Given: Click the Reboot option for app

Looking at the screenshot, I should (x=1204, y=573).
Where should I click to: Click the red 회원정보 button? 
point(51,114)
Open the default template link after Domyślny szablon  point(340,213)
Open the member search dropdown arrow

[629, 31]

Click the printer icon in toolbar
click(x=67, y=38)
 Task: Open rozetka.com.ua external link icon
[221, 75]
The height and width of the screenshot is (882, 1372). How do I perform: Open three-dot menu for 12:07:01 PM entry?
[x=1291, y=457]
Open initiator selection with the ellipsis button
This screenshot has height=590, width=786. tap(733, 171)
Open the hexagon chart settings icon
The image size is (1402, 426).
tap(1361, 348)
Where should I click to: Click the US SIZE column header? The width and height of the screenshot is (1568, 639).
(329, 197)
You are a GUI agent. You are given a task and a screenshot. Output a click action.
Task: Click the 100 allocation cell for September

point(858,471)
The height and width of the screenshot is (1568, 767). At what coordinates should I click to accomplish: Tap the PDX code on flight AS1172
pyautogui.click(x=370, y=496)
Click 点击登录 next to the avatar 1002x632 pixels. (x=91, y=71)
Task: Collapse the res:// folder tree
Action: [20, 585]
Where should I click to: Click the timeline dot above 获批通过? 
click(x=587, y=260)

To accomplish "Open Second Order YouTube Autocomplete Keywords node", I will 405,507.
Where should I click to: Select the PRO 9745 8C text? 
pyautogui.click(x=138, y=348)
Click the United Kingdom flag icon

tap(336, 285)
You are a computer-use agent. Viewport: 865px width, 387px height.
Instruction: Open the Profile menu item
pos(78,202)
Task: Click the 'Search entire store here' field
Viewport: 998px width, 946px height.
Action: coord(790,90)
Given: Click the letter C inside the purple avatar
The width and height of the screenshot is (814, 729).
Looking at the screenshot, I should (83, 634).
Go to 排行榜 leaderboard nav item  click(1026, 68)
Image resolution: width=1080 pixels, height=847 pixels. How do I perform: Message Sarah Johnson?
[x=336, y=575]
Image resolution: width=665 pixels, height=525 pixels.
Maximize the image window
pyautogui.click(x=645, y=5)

***

WORK TO COMPLETE:
Beginning with the line that holds "Image resolution: width=1080" and ending with the last line of the material, output each line exactly and nothing beyond them.

ANSWER BELOW:
Image resolution: width=1080 pixels, height=847 pixels. How do I perform: Message Sarah Johnson?
[x=336, y=575]
Image resolution: width=665 pixels, height=525 pixels.
Maximize the image window
pyautogui.click(x=645, y=5)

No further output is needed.